T cell motility as modulator of interactions with dendritic cells
- Theodor Kocher Institute, University of Bern, Bern, Switzerland
It is well established that the balance of costimulatory and inhibitory signals during interactions with dendritic cells (DCs) determines T cell transition from a naïve to an activated or tolerant/anergic status. Although many of these molecular interactions are well reproduced in reductionist in vitro assays, the highly dynamic motility of naïve T cells in lymphoid tissue acts as an additional lever to fine-tune their activation threshold. T cell detachment from DCs providing suboptimal stimulation allows them to search for DCs with higher levels of stimulatory signals, while storing a transient memory of short encounters. In turn, adhesion of weakly reactive T cells to DCs presenting peptides presented on major histocompatibility complex with low affinity is prevented by lipid mediators. Finally, controlled recruitment of CD8+ T cells to cognate DC–CD4+ T cell clusters shapes memory T cell formation and the quality of the immune response. Dynamic physiological lymphocyte motility therefore constitutes a mechanism to mitigate low avidity T cell activation and to improve the search for “optimal” DCs, while contributing to peripheral tolerance induction in the absence of inflammation.
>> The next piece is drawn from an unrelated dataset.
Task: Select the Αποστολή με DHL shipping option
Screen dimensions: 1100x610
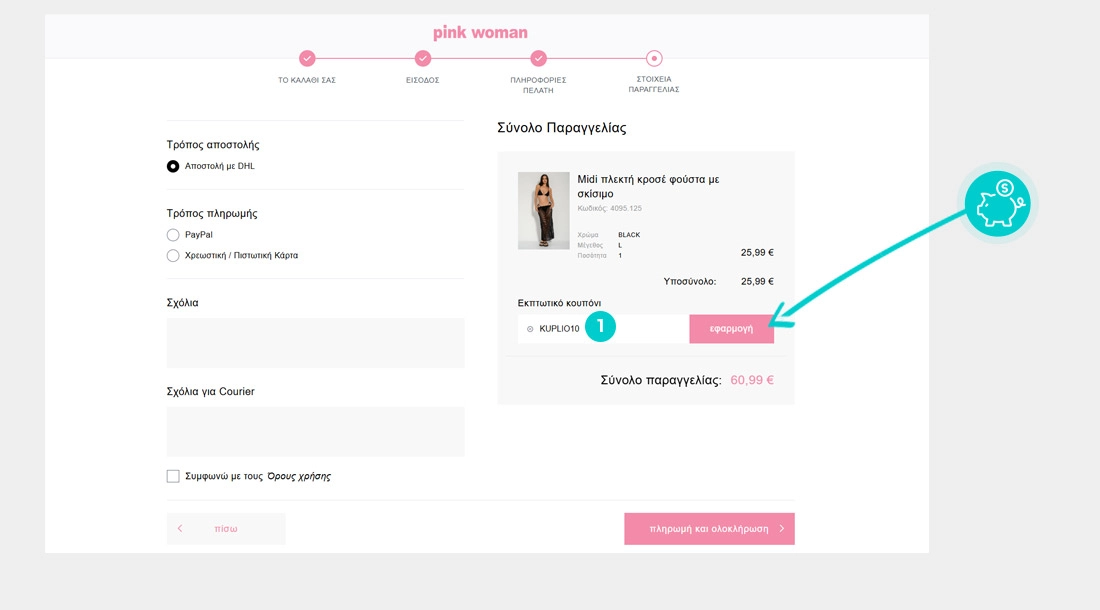Action: pyautogui.click(x=173, y=166)
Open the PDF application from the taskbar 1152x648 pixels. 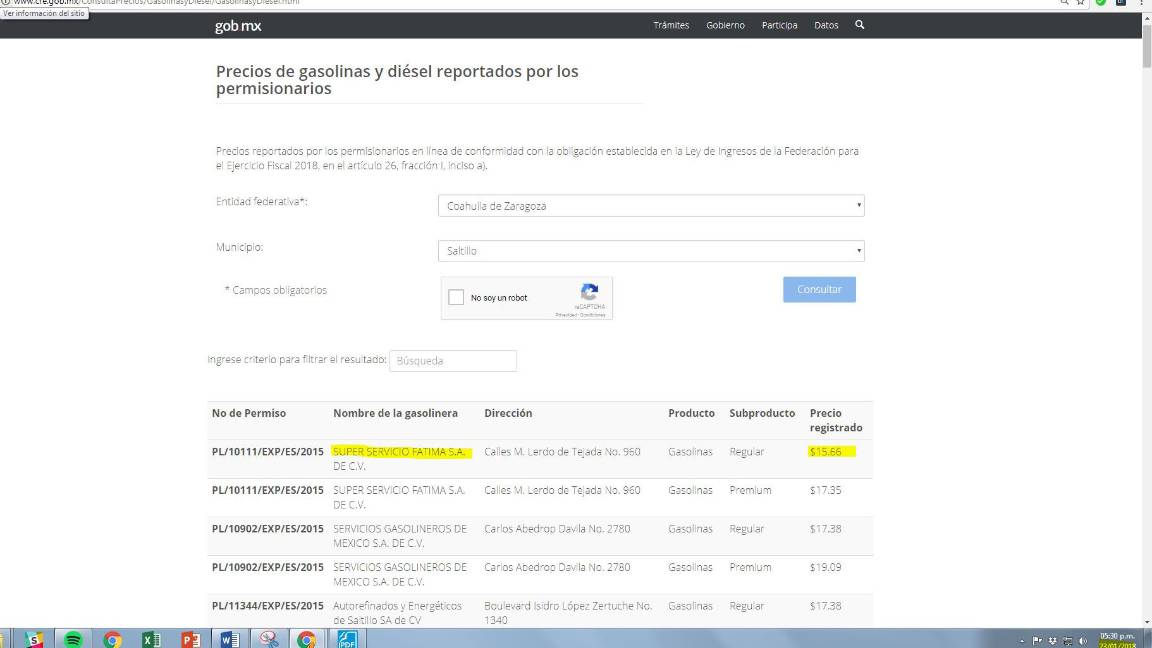click(345, 637)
T Lymphocytes are Cells that Scan the Surfaces of Other Cells
A defining feature of T cells is their ability to become activated by pathogen-derived peptides presented on major histocompatibility complexes (pMHCs), while remaining quiescent when self-peptides are presented. Although in vitro experiments have successfully delineated the molecular requirements for TCR triggering and continue to serve as important experimental tool to analyze T cell activation, there is a factor that is difficult to reproduce in reductionist in vitro approaches: isolated naive T cells are typically immotile in vitro without prior activation, whereas these cells are remarkably motile in vivo. Direct observation of T cell behavior using intravital two photon microscopy (2PM) has shown that these cells have a polarized, amoeboid-like shape, and move in resting lymphoid tissue with speeds of ~12–15 μm/min, in an apparently random manner (1–5). Similarly, effector T cells in non-lymphoid tissues, including leptomeningeal membranes (6), liver (7), and pancreas (8), show continuous motility, although the tissue microarchitecture is likely to restrict T cell motility, in particular, in tightly packed epithelial layers of the skin (9). The dynamic motility has evolved because T cells are MHC restricted and therefore need to physically scan the surfaces of other cells. This process is balanced with rapid decision-making on whether to arrest (e.g., to exert cytotoxic activity against a target cell) or to continue migration. A central feature of T cell biology is therefore their ability to transit from a highly motile to a stationary phenotype, i.e., from vigorous scanning to firm adhesion. Decision-making of whether to “stop” or to “go” is probably most critical in lymphoid tissue, such as peripheral lymph nodes (PLNs), where T cells move with highest speeds and are therefore only in short contact with pMHC-presenting dendritic cells (DCs). In fact, it has been estimated that each DC is contacted by ~500–5000 T cells per hour, mostly for less than a few min (10, 11). This raises two questions: first, how is the T cell motility induced in lymphoid tissue, and second, which factors influence T cell decision-making for fast arrest?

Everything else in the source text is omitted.